Ein Gericht in der montenegrinischen Hauptstadt Podgorica hat den international gesuchten Kryptowährungs-Gründer Do Kwon zu einer viermonatigen Haftstrafe verurteilt. Der Südkoreaner hat sich nach Ansicht des Gerichts der Dokumentenfälschung schuldig gemacht, als er im März versucht hatte, Montenegro mit einem gefälschten Pass des mittelamerikanischen Landes Costa Rica zu verlassen.
Do Kwon und sein Geschäftspartner aus Südkorea waren bei dem Ausreiseversuch festgenommen worden. Das erstinstanzliche Urteil ist noch nicht rechtskräftig.
Kwon hatte in Singapur die Kryptowährungen Terra und Luna kreiert. Das System Terra-Luna brach jedoch im Mai vorigen Jahres spektakulär zusammen. Die Anleger gingen leer aus. Die Pleite soll Verluste in Höhe von 40 Milliarden Dollar (rund 37 Milliarden Euro) verursacht haben.
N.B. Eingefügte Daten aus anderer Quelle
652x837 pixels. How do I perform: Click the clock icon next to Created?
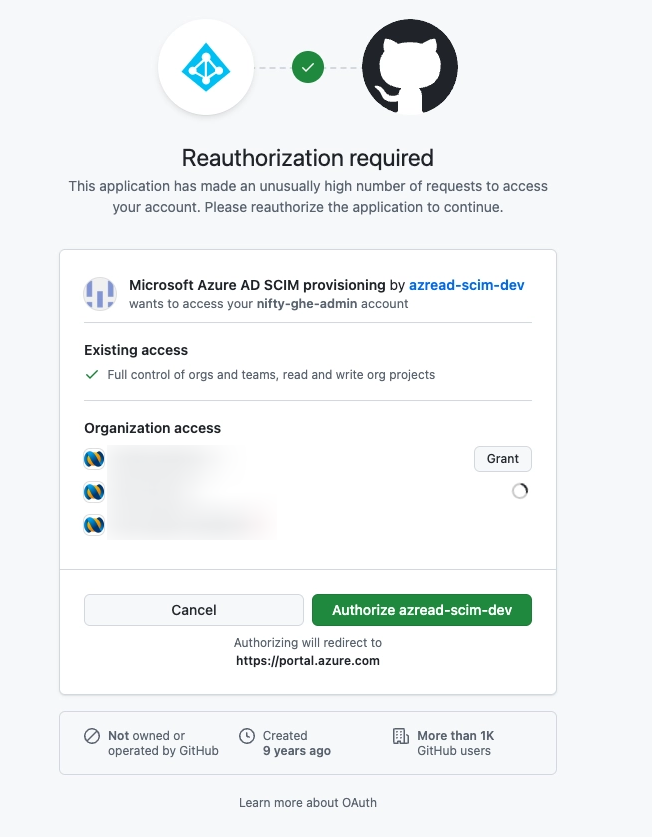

Kwon verschwand daraufhin. Interpol erließ im vergangenen September einen internationalen Haftbefehl gegen ihn. Gesucht wird er auch von den Behörden in Südkorea und in den USA. Ein Gericht in Podgorica hatte letzte Woche - unabhängig von dem Verfahren wegen Dokumentenfälschung - eine sechsmonatige Auslieferungshaft über Kwon und seinen Geschäftspartner verhängt, um den Auslieferungsantrag Südkoreas zu prüfen.